» **引文段落**
..............................

发布时间:2010-10-12 15:42:44      发布人: uex3~4

 

俞平伯其人与《红楼梦》研究【内容提要】  俞平伯在《红楼梦》研究领域的得与失与他的个性气质有密切关系。通过对俞平伯的散文小品、新体诗、旧体诗创作等的考察,以及俞平伯的朋友们对他的分析评价,可以看出俞平伯始终是一个“晚明人”。这种气质和素养使俞平伯能够对《红楼梦》的艺术有深度的把握,因而具备了胡适所不可能有的文学视野,做出了杰出的研究成绩。但俞平伯在思想气质方面又与曹雪芹存在差异,因此他不能在《红楼梦》的思想性方面有深度的感知,而始终停留在比较肤浅的层次。俞平伯主张作家的个性决定作品的性质,这一文学观运用到对俞平伯自身的分析上同样是有效的。
  
  2000年是俞平伯先生诞生一百年,《文学评论》发表了两篇文章以示纪念。一篇评论俞平伯的红学研究,另一篇谈说俞平伯的散文小品。俞平伯生于1900年,逝于1990年,是典型的世纪老人,他作为“新红学”的开创者之一以及“五四”时期的著名新诗人和散文小品作家,特别是作为1949年以后意识形态整合运动中的一个重要的历史当事人,对我们反思上个世纪学术文化的历史轨迹,经验教训,是具有不能取代的意义的。笔者涉足红学有年,最近又把《俞平伯全集》通读了一遍,有一些不成熟的意见,愿意写出来就教于方家。
  诚如石昌渝学兄在《俞平伯和新红学》中所说,在新红学的创立中,俞平伯既受了胡适的影响,又与胡适有很大的差异。这种差异就是“从历史的眼光转变为文学的眼光”。“俞平伯所依赖的除了版本校勘之外,就是文学鉴赏的能力以及在这鉴赏能力之上所建构的一套评价原则和系统。鉴赏不是研究,但鉴赏是研究的必不可缺的前提和基础。这是文学研究不同于历史学研究的根本之点。”(注1)胡适有“历史癖和考据癖”,但文学气质是相当弱的,对《红楼梦》文学本身其实很隔膜,这导致了他红学观的一些致命弱点。如推尊程乙本而贬低脂批本,说曹雪芹只是一个“满洲新旧王孙与汉军纨裤子弟的文人”,说曹雪芹的《红楼梦》“在思想见解上比不上《儒林外史》”“在文学技术上比不上《海上花》(韩子云),也比不上《儒林外史》──也可以说,还比不上《老残游记》。”(注2)这些我在《胡适之红学观琐议》(注3)中已经论析过。石昌渝学兄特别强调俞平伯的文学气质,说这种文学气质是俞平伯之所以取得超过胡适红学研究成绩的根本原因,是很精当的见解。俞平伯在胡适的研究基础上将研究推向纵深,他从作者和背景的研究转移到文本的研究,通过文本研究,俞平伯对后四十回续补性质的考定和对后四十回的文学评价基本上是客观的,他对曹雪芹原稿形态的研讨和对八十回后佚稿的探索虽然是初步的,却具有引逗端绪的开山性质。对“自传说”,俞平伯与胡适其实有相当的认知差异,俞平伯并不是一个严格意义上的“自传说”论者,越往后这种意识就越明显。俞平伯主要是从文学的视角切入《红楼梦》的,因此得出了许多独立的学术结论。“重要的还不在结论本身,而在俞平伯对红学的文学批评范式的设计。”(注4)

..............................

» **所给数据**
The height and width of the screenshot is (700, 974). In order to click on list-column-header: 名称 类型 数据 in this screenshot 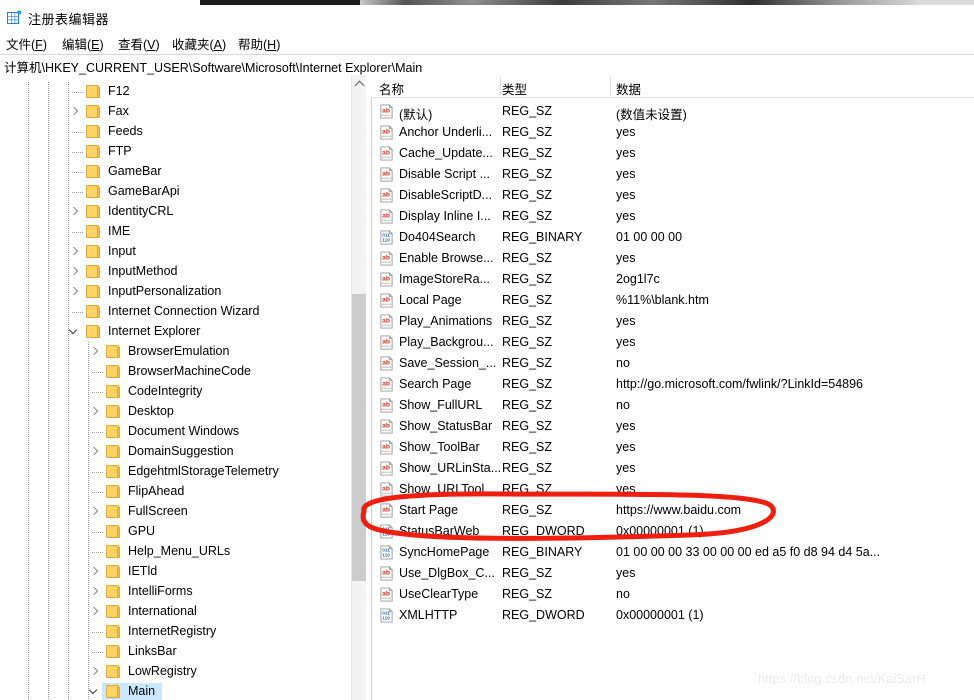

..............................

» **任务**
把谈俞平伯红学研究的这段文字中从“发布时间:2010-10-12 15:42:44      发布人: uex3~4”到“意见,愿意写出来就教于方家。”的部分一字不差地抄录下来。 这份列表在此用不上。

» **练习结果**
发布时间:2010-10-12 15:42:44      发布人: uex3~4

 

俞平伯其人与《红楼梦》研究【内容提要】  俞平伯在《红楼梦》研究领域的得与失与他的个性气质有密切关系。通过对俞平伯的散文小品、新体诗、旧体诗创作等的考察,以及俞平伯的朋友们对他的分析评价,可以看出俞平伯始终是一个“晚明人”。这种气质和素养使俞平伯能够对《红楼梦》的艺术有深度的把握,因而具备了胡适所不可能有的文学视野,做出了杰出的研究成绩。但俞平伯在思想气质方面又与曹雪芹存在差异,因此他不能在《红楼梦》的思想性方面有深度的感知,而始终停留在比较肤浅的层次。俞平伯主张作家的个性决定作品的性质,这一文学观运用到对俞平伯自身的分析上同样是有效的。
  
  2000年是俞平伯先生诞生一百年,《文学评论》发表了两篇文章以示纪念。一篇评论俞平伯的红学研究,另一篇谈说俞平伯的散文小品。俞平伯生于1900年,逝于1990年,是典型的世纪老人,他作为“新红学”的开创者之一以及“五四”时期的著名新诗人和散文小品作家,特别是作为1949年以后意识形态整合运动中的一个重要的历史当事人,对我们反思上个世纪学术文化的历史轨迹,经验教训,是具有不能取代的意义的。笔者涉足红学有年,最近又把《俞平伯全集》通读了一遍,有一些不成熟的意见,愿意写出来就教于方家。